Starbucks Engaged In 'Egregious' Violations Of Federal Law In Anti-Union Push, Judge Finds

The labor board judge said a broad ruling was necessary to ensure Starbucks stopped “infringing in any other manner on rights guaranteed employees.”

Starbucks’ efforts to stop unionization were “egregious and widespread” violations of federal law, a judge ruled Wednesday in a major win for labor groups.

Michael Rosas, an administrative law judge at the National Labor Relations Board, handed down the decision after a yearlong investigation into claims Starbucks aggressively engaged in unfair labor practices. He found that Starbucks had illegally monitored and disciplined employees who engaged in the union drive and committed various violations meant to weaken support for a union at several coffee shops in the Buffalo, New York, area.

Rosas said Starbucks showed a “general disregard for employees’ fundamental rights” amid 32 unfair labor charges made by employees in New York.

The ruling requires Starbucks to reopen coffee shops it had closed after the union drive began, reinstate seven workers in the Buffalo area and pay backpay and damages to dozens of workers the judge said were subject to retaliation that affected their wages. Starbucks must also bargain with the union at a location in Buffalo that lost a union election in late 2021.

Howard Schultz, the interim chief executive of Starbucks, was also ordered to read or be present for the reading of a notice related to the company’s violations. That notice will be posted in all Starbucks, and a recording of Schultz engaging with it will be distributed to employees.

The judge said the broad decision was necessary to ensure Starbucks stopped “infringing in any other manner on rights guaranteed employees.”

Starbucks said it believed the decision was “inappropriate given the record in this matter” and said it would consider “all options to obtain further legal review.” The ruling can be appealed to the NLRB in Washington, D.C.

Starbucks Workers United, the main group organizing the coffee giant, said the decision was a huge victory.

“This is truly a historic ruling,” Gary Bonadonna Jr., the regional head of Starbucks Workers United, told The Times. “We will continue to fight and hold billionaires like Howard Schultz accountable for their actions.
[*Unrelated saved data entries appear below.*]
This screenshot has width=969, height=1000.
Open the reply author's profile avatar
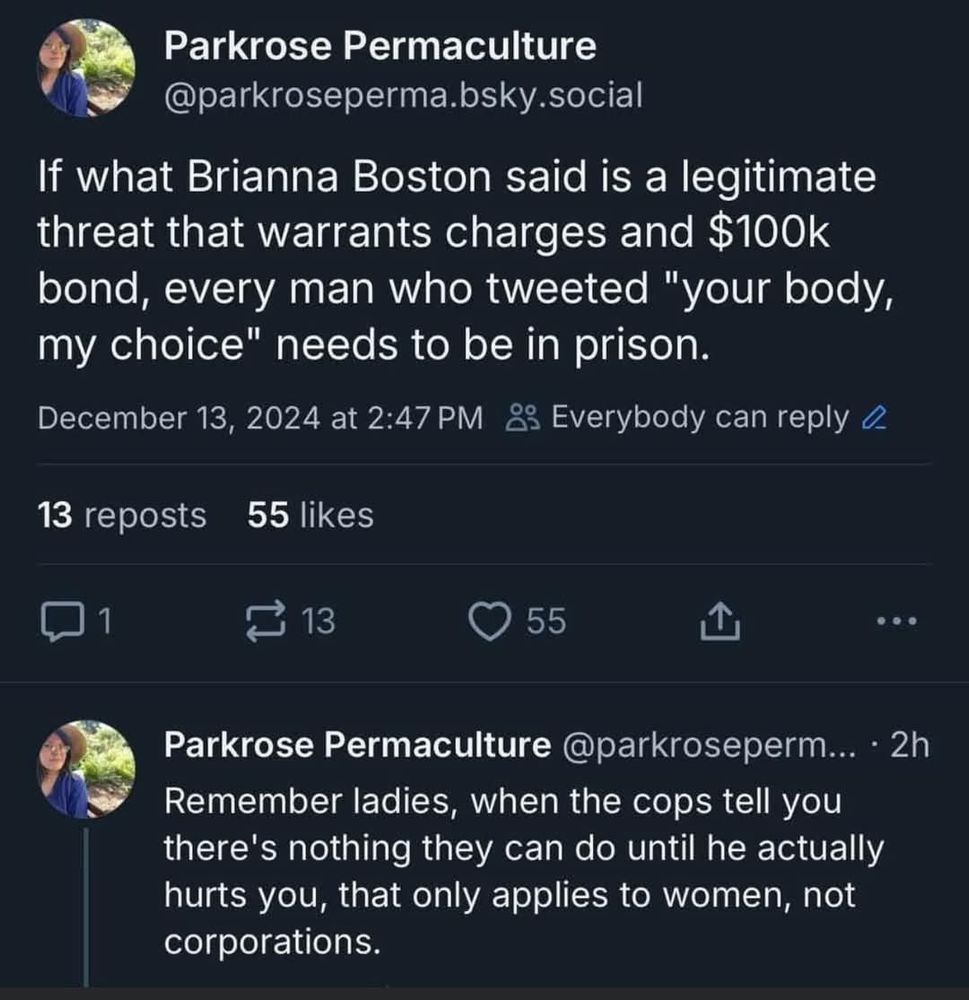[86, 770]
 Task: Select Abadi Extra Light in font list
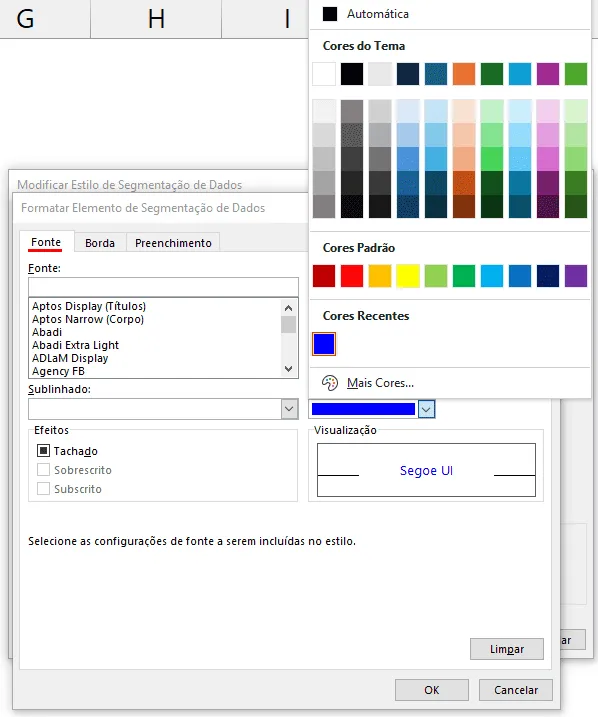[75, 345]
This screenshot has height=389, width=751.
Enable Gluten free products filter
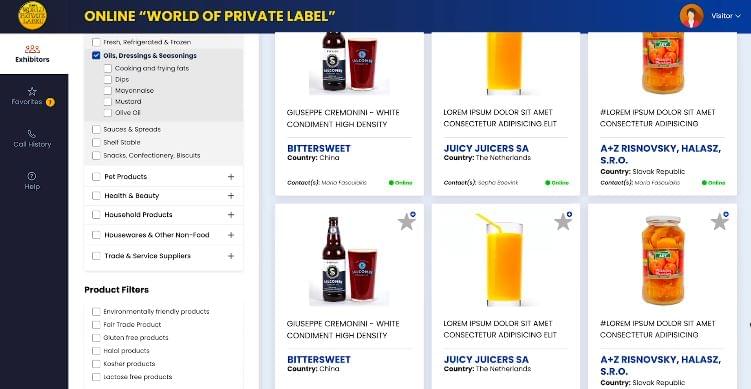tap(96, 338)
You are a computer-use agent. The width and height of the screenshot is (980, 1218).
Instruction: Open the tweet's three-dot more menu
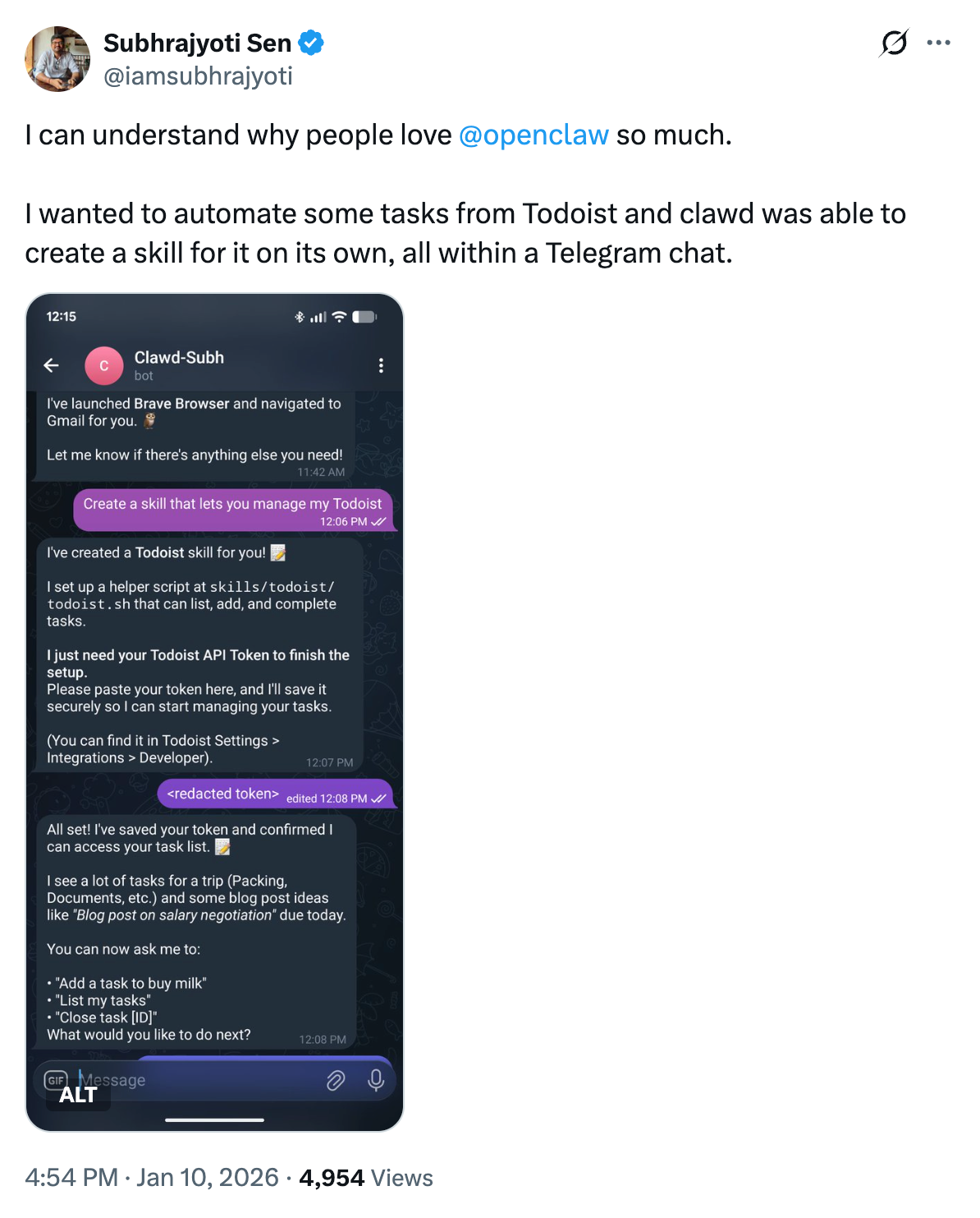(938, 43)
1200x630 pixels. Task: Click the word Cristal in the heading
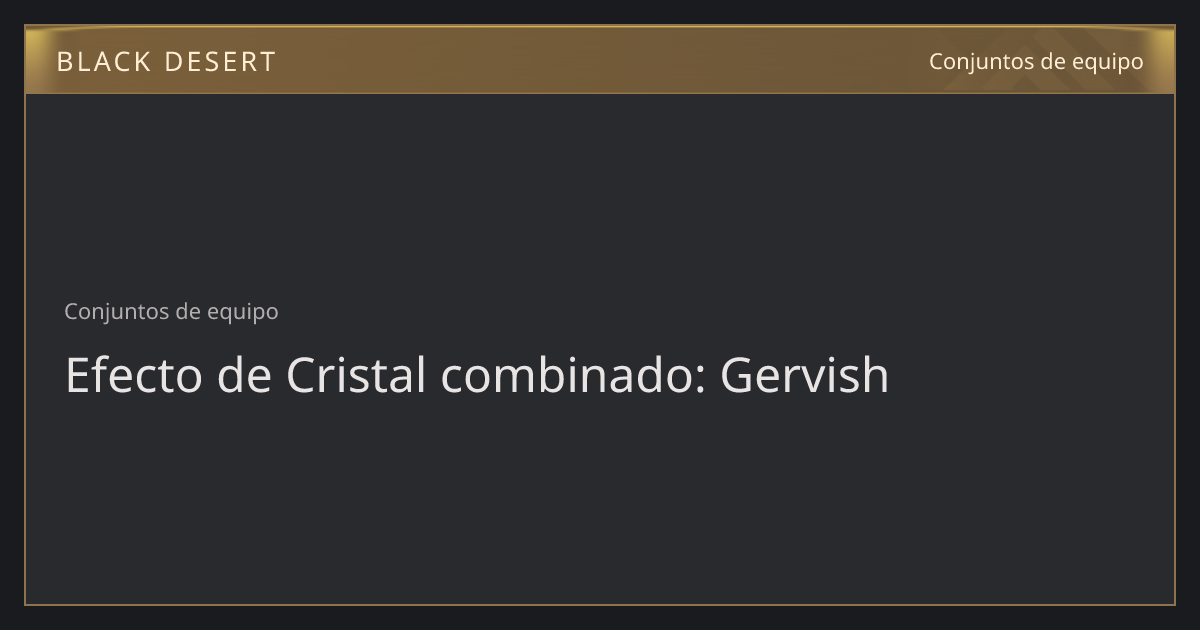coord(356,375)
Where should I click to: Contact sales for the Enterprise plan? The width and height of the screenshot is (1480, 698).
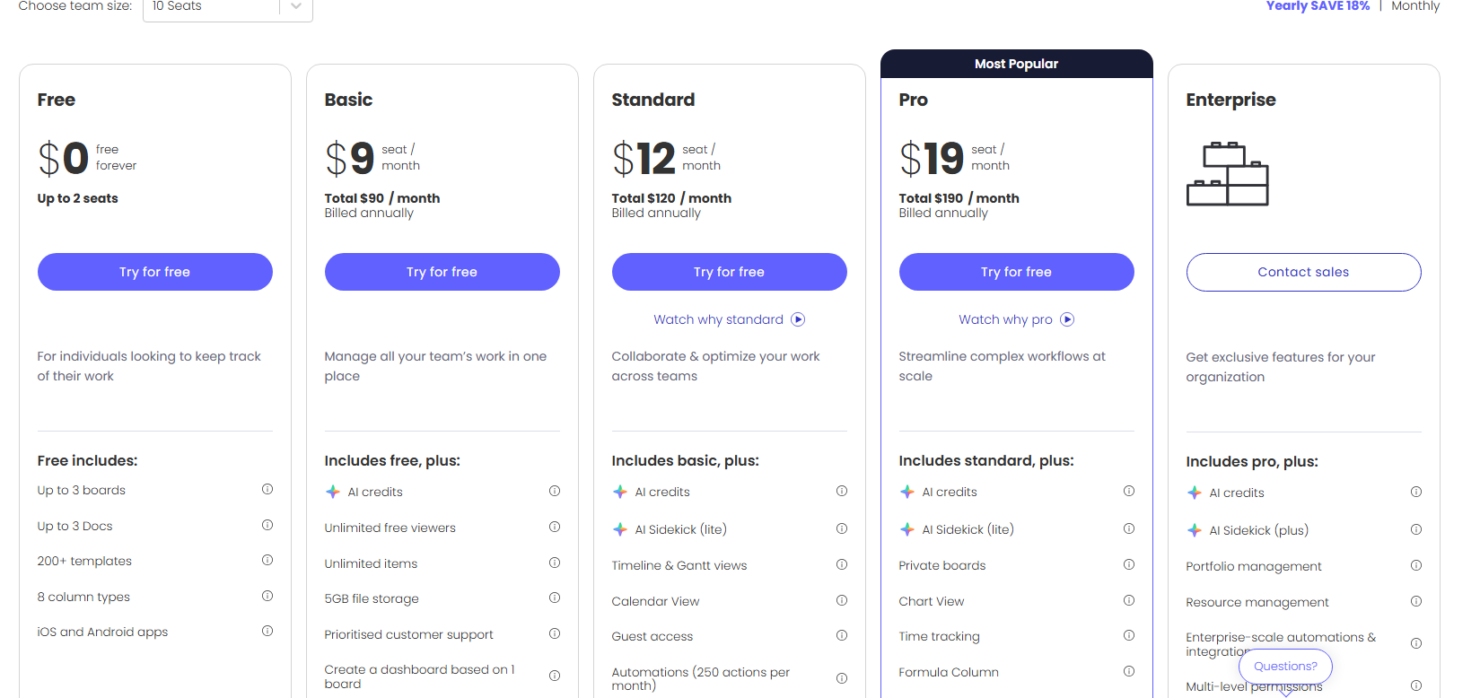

We will not rest until every Starbucks worker wins the right to organize.”

The union drive began in 2021, prompting a fierce anti-union push from the company. The effort sparked a unionization drive, and the coffee chain now has nearly 300 unionized locations.

Sen. Bernie Sanders (I-Vt.) said Wednesday he plans to hold a vote to determine if Schultz should be subpoenaed to testify before a Senate committee over the anti-union campaign. Sanders said he hoped to authorize a committee investigation into any labor law violations.

“A multibillion-dollar corporation like Starbucks cannot continue to break federal labor law with impunity. The time has come to hold Starbucks and Mr. Schultz accountable.”